Provided text
☆ ☆ ☆ ☆
According to embodiments of the present invention, an annular constituent element for a bendable section of a tubular structure comprises one or more axial projections and one or more corresponding recesses axially aligned therewith. Each of the one or more projections is shaped to include an apex point defining a vertex of a convex-angle portion of the projection. Each one of the one or more corresponding recesses is shaped to surround a volume having an apex point defining a vertex of a concave-angle portion of the recess.

In some embodiments, it can be that the one or more axial projections comprise respective corresponding inner and outer surfaces, and/or that each respective outer surface has an area smaller than an area of a corresponding axially-aligned-therewith recess.

In some embodiments, the convex angles of the respective convex-angle portions of the one or more projections can be smaller than respective conjugate angles of the concave angles of the respective concave-angle portions of the one or more corresponding recesses.

In some embodiments, the one or more axial projections can include exactly two projections that are diametrically opposed from each other, and/or the one or more corresponding recesses can include exactly two recesses that are diametrically opposed from each other.

In some embodiments, the one or more axial projections can be respectively devoid of axes of symmetry. In some embodiments, the one or more corresponding recesses can be respectively devoid of axes of symmetry. A method is disclosed, according to embodiments of the present invention, for producing a bendable section for a tubular structure. The method comprises at least one of cutting, carving and sculpting a lengthwise portion of the tubular structure to form a plurality of concatenated annular members. Each annular member is shaped by the at least one of cutting, carving and sculpting to comprise one or more axial pivot-projections and one or more corresponding pivot-recesses axially aligned therewith, each of the one or more pivot-projections being shaped to include an apex point defining a vertex of a convex- angle portion of the pivot- projection, each one of the one or more corresponding pivotrecesses being shaped to surround a volume having an apex point defining a vertex of a concave-angle portion of the pivot-recess. For each pair of consecutive shaped annular members, the one or more pivot-projections of a first annular member are pivotably engaged with the one or more corresponding pivot-recesses of a second annular member.
☆ ☆ ☆ ☆
Dataset rows

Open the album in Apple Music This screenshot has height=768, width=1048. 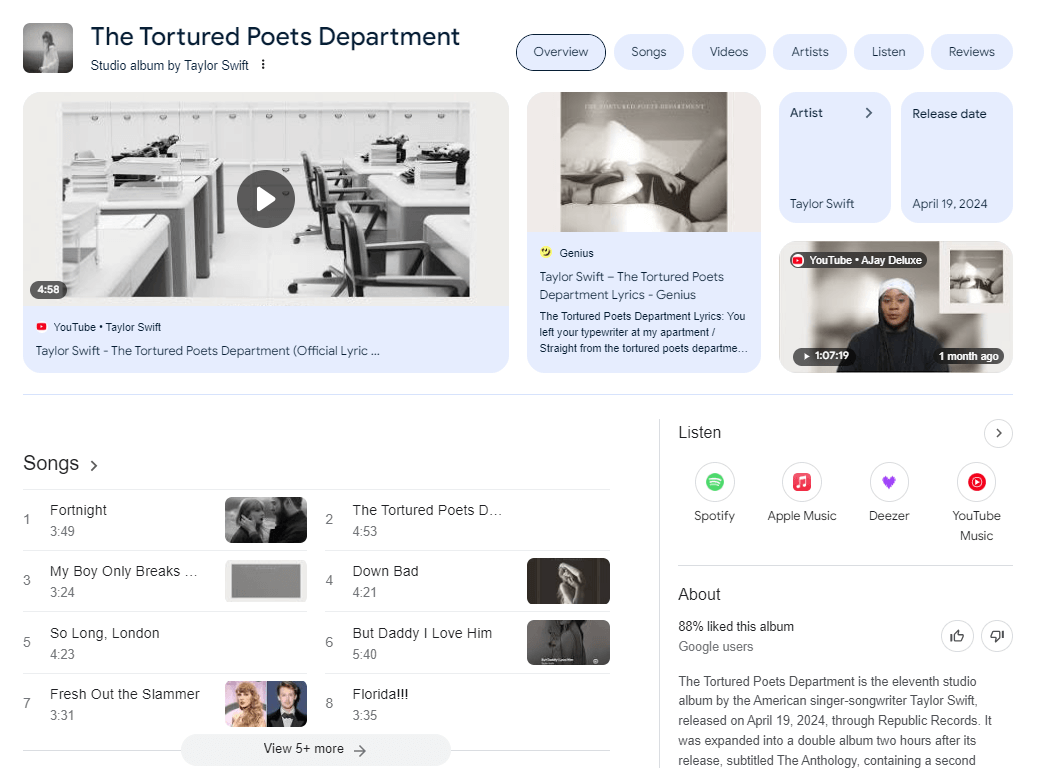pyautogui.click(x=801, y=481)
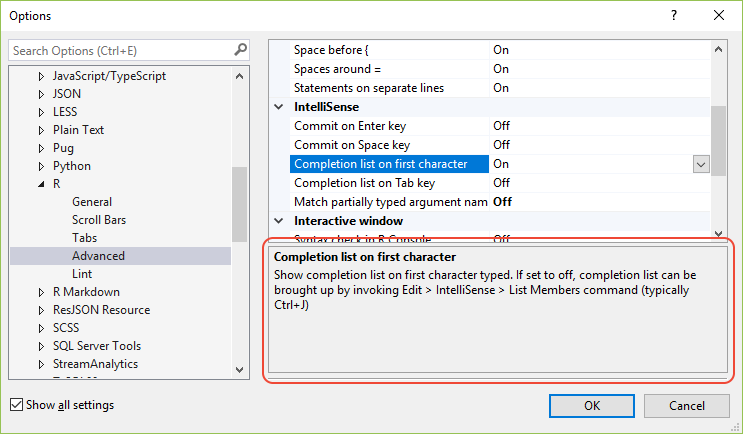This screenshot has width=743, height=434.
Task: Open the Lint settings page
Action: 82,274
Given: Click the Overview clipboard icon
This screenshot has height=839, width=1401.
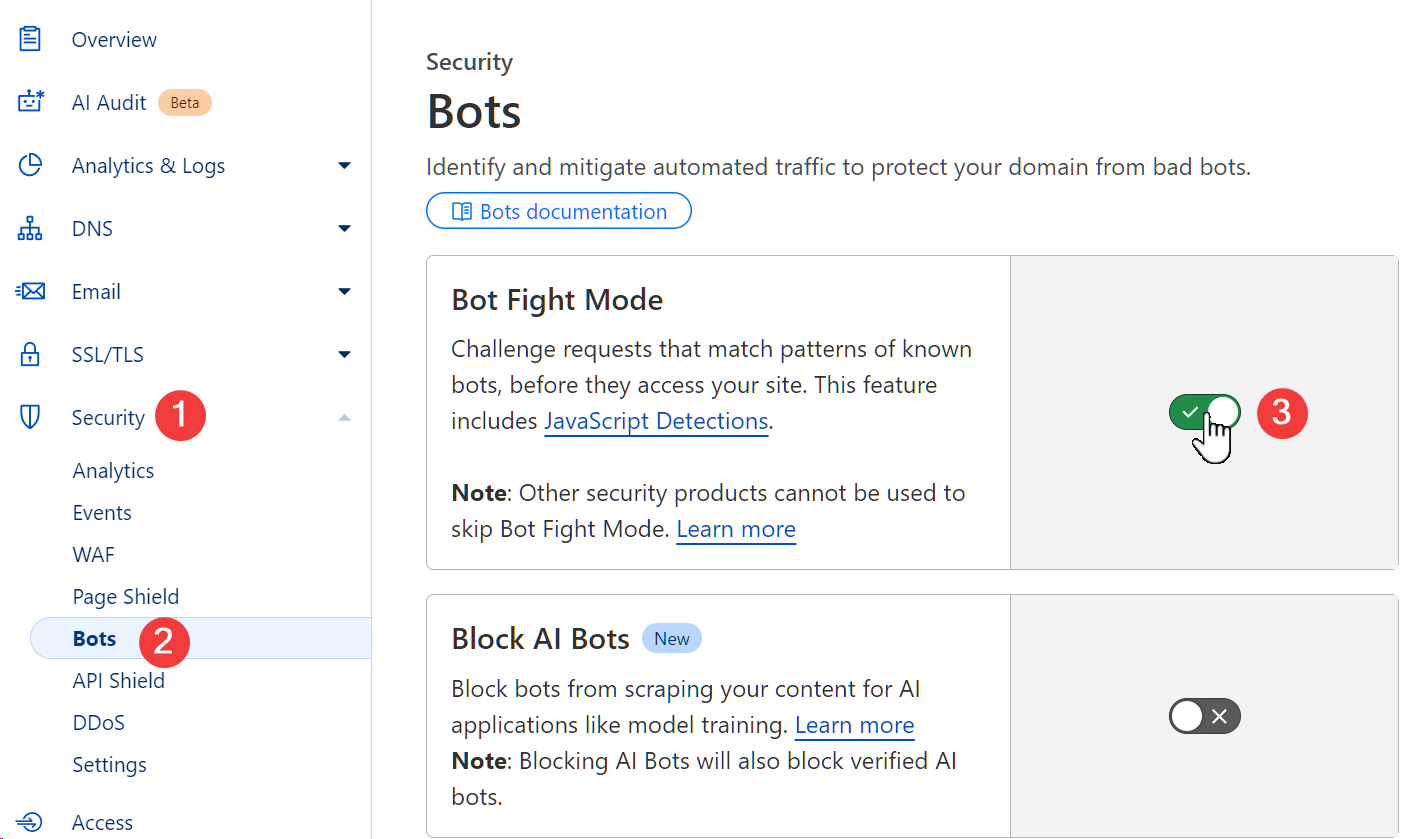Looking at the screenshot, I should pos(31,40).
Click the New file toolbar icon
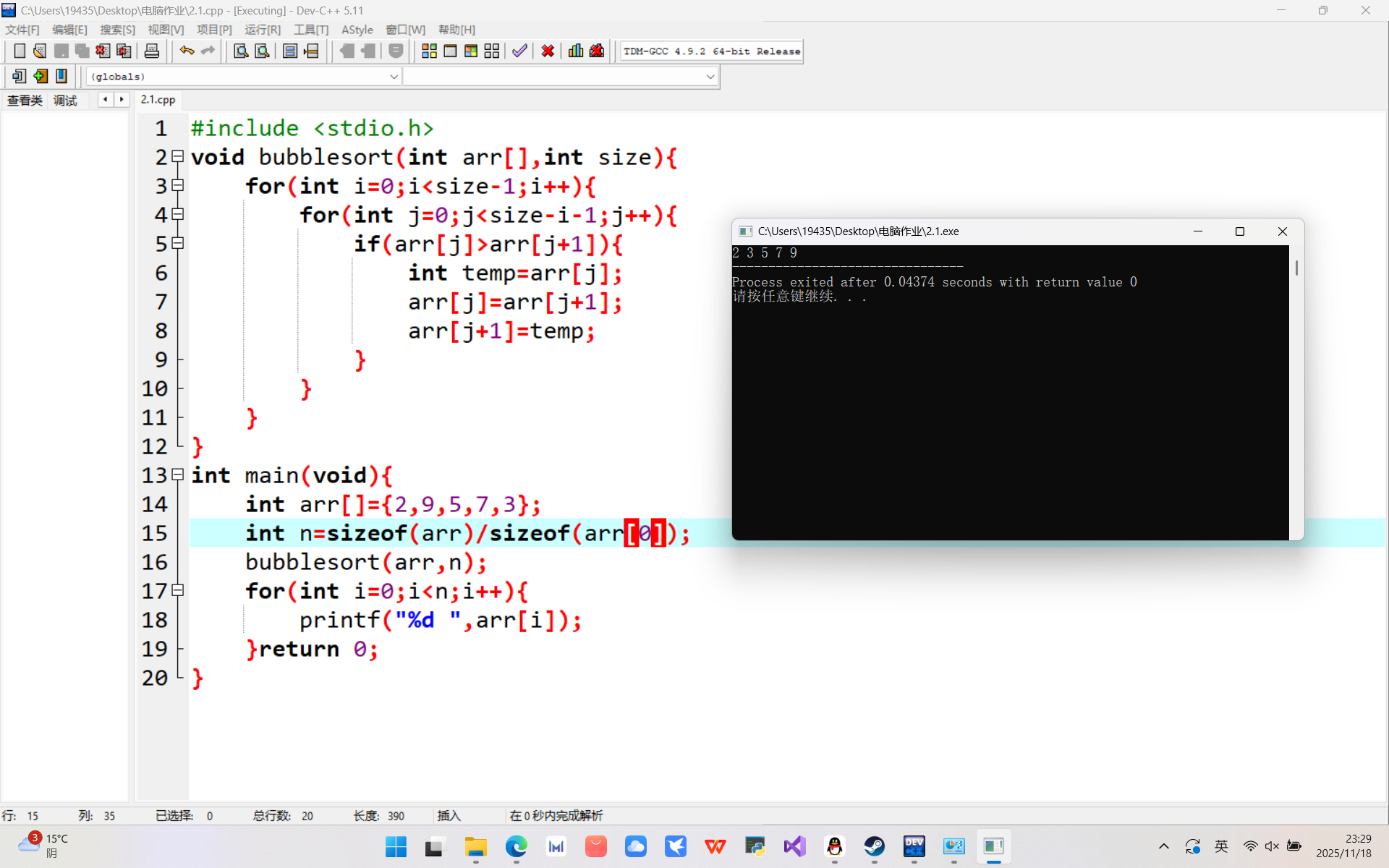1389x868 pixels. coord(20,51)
☆ ☆ ☆ ☆
Written exercise
Transcribe the passage of the text on the bendable tubular section between "In some embodiments, it" and "corresponding axially-aligned-therewith recess.", inclusive. Rely only on the text; the data plays no part.

Output of the task
In some embodiments, it can be that the one or more axial projections comprise respective corresponding inner and outer surfaces, and/or that each respective outer surface has an area smaller than an area of a corresponding axially-aligned-therewith recess.